The building of a better employment system for adults with autism will take the active efforts of all of us. It will involve pilot projects, experiments, and missteps. It will mean building on thousands of different efforts across the United States by adults with autism, parents, and advocates coming together.
The FRED conference in Los Angeles for “special needs adults” is one of the main annual national conferences involving the autism community. In March 2014, the panel on employment was the featured panel, and the conference lead, Ms.

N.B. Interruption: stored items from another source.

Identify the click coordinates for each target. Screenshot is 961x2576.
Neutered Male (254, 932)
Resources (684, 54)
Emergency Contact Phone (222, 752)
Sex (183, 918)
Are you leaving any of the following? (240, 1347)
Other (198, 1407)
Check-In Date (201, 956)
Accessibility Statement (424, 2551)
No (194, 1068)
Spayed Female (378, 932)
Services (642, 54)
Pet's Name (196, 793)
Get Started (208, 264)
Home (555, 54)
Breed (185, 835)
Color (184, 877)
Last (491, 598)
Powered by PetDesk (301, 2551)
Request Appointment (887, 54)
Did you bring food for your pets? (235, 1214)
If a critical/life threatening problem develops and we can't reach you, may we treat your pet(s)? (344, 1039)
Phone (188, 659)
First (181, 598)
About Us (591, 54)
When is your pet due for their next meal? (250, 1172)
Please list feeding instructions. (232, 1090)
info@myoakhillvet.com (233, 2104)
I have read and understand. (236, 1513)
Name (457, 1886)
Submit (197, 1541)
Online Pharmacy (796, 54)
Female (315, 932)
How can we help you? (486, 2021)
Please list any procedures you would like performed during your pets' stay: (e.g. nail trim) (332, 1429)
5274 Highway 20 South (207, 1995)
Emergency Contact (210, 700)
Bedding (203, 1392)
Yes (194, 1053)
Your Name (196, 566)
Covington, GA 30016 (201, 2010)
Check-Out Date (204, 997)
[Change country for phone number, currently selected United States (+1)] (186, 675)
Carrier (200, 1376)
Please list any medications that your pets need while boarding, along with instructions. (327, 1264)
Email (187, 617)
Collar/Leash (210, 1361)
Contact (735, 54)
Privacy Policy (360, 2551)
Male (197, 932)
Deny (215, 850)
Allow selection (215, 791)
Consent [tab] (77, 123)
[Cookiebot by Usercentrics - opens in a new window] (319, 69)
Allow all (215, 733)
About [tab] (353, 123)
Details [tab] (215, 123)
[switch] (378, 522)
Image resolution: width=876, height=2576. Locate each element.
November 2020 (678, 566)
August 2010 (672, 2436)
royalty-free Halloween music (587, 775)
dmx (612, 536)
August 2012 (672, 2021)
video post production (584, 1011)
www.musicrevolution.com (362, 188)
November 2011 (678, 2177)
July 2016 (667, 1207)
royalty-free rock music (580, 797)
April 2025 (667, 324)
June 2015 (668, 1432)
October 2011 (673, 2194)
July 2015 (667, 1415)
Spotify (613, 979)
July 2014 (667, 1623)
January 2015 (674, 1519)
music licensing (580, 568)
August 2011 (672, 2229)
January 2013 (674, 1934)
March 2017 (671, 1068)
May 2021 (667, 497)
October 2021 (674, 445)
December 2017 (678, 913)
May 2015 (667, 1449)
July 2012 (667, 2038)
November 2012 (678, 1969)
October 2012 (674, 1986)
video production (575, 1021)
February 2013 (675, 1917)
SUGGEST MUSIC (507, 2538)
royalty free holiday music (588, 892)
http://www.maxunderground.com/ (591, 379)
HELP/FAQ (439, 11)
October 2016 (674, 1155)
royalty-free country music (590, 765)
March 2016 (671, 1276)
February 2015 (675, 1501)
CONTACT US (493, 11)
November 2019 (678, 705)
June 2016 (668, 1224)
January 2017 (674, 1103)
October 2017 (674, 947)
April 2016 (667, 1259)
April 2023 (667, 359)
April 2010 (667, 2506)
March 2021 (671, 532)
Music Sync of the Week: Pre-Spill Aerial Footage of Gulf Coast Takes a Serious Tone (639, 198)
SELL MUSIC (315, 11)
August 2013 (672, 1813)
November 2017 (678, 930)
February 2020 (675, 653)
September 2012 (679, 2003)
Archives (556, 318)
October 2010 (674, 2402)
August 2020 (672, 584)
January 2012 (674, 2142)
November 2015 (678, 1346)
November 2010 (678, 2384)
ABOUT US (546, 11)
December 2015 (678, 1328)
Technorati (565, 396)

Mari-Anne Kehler, opened by stating, “Nothing says purpose and living with meaning like employment.” Then followed several references by the panel moderator, an attorney in the San Gabriel Valley, to the “incredible” skills of our young adults with disabilities and the “amazing” employment projects they were involved in, that were paving the way to fuller employment.
The employment opportunities that the participants described, though, were very modest: a job at a small restaurant in Albuquerque; a micro-business in animation started by a college student with autism in Southern California; a series of small ventures in laundry service, premium candles, and office services by a non-profit autism agency in Chapel Hill. Looked at one way, the number of jobs generated was minuscule; the claims of fuller employment exaggerated.
Yet looked at another way, something unusual and noteworthy was going on in the conference room. The presenters and audience were not whining or complaining or presenting themselves as victims. Nor were they waiting for government to do something. Against all odds, they were trying to generate employment for themselves and others, to engage in mutual support, to work with government, but also outside of government.
The autism community’s efforts toward a better employment system are still in their very early stages. We are in a wilderness that we only partly understand, and on a road that is not clearly marked. We have much to discover.